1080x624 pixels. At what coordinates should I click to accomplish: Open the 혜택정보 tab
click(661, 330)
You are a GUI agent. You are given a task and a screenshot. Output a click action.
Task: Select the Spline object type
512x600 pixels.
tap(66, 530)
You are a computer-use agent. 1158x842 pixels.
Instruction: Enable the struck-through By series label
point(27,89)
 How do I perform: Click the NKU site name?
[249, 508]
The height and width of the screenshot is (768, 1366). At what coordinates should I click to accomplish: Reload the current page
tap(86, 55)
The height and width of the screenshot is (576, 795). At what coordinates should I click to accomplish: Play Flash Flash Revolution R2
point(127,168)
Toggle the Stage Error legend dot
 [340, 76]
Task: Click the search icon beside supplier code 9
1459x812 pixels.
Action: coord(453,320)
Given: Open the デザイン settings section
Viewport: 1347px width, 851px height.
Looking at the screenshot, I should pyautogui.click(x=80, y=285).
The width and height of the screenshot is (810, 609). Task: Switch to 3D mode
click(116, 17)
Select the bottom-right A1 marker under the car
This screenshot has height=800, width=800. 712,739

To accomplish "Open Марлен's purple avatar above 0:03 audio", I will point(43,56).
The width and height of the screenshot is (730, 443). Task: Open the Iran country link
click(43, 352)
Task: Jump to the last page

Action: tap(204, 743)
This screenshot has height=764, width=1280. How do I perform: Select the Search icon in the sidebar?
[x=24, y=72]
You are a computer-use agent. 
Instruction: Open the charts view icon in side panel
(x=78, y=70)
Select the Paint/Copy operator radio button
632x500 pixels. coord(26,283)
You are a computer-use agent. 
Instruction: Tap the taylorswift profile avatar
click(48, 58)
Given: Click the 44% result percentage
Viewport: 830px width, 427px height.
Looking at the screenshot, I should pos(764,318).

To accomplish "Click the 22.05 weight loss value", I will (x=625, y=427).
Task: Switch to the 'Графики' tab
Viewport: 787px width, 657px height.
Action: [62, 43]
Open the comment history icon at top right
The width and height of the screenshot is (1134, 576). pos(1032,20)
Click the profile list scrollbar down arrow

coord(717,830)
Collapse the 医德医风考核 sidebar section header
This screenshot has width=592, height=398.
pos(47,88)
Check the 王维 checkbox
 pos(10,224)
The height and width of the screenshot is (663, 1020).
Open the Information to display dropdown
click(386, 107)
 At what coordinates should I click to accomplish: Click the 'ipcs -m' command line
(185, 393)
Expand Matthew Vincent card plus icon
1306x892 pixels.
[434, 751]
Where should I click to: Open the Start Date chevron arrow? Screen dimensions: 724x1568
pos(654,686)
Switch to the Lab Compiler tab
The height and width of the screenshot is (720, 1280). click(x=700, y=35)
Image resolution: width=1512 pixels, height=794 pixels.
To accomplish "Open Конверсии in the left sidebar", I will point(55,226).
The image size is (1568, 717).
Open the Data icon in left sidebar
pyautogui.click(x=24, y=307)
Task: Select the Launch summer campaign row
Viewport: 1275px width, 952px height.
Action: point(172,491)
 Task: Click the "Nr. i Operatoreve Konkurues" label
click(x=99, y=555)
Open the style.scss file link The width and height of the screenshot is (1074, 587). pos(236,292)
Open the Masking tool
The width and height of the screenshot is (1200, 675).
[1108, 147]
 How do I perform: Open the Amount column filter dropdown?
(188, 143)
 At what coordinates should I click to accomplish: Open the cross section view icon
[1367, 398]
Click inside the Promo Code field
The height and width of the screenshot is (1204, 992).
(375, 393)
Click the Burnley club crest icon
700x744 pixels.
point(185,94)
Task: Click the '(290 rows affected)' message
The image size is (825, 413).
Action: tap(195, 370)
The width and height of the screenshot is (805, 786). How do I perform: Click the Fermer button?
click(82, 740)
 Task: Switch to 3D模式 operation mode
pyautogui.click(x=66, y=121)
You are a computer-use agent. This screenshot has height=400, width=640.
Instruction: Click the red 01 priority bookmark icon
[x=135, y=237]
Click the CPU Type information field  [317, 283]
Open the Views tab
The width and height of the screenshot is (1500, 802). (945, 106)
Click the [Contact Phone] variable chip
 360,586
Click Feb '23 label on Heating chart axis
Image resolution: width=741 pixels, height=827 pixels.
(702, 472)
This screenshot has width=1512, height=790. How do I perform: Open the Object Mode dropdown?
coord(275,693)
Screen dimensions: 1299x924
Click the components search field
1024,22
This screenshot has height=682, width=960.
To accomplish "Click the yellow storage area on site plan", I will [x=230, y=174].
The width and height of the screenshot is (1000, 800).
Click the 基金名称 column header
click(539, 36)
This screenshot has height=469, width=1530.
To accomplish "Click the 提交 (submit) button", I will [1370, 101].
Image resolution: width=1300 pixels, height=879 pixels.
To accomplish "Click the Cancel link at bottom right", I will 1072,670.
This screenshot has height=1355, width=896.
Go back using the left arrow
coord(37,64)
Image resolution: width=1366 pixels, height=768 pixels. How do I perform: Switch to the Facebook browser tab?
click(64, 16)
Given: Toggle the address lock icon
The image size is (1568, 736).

***

### Prompt
Nothing but the lines from the one containing "Image resolution: width=1300" through the last line of the data above should be given again, each exactly as it stands.

### Reply
Image resolution: width=1300 pixels, height=879 pixels.
To accomplish "Click the Cancel link at bottom right", I will 1072,670.
This screenshot has height=1355, width=896.
Go back using the left arrow
coord(37,64)
Image resolution: width=1366 pixels, height=768 pixels. How do I perform: Switch to the Facebook browser tab?
click(64, 16)
Given: Toggle the address lock icon
The image size is (1568, 736).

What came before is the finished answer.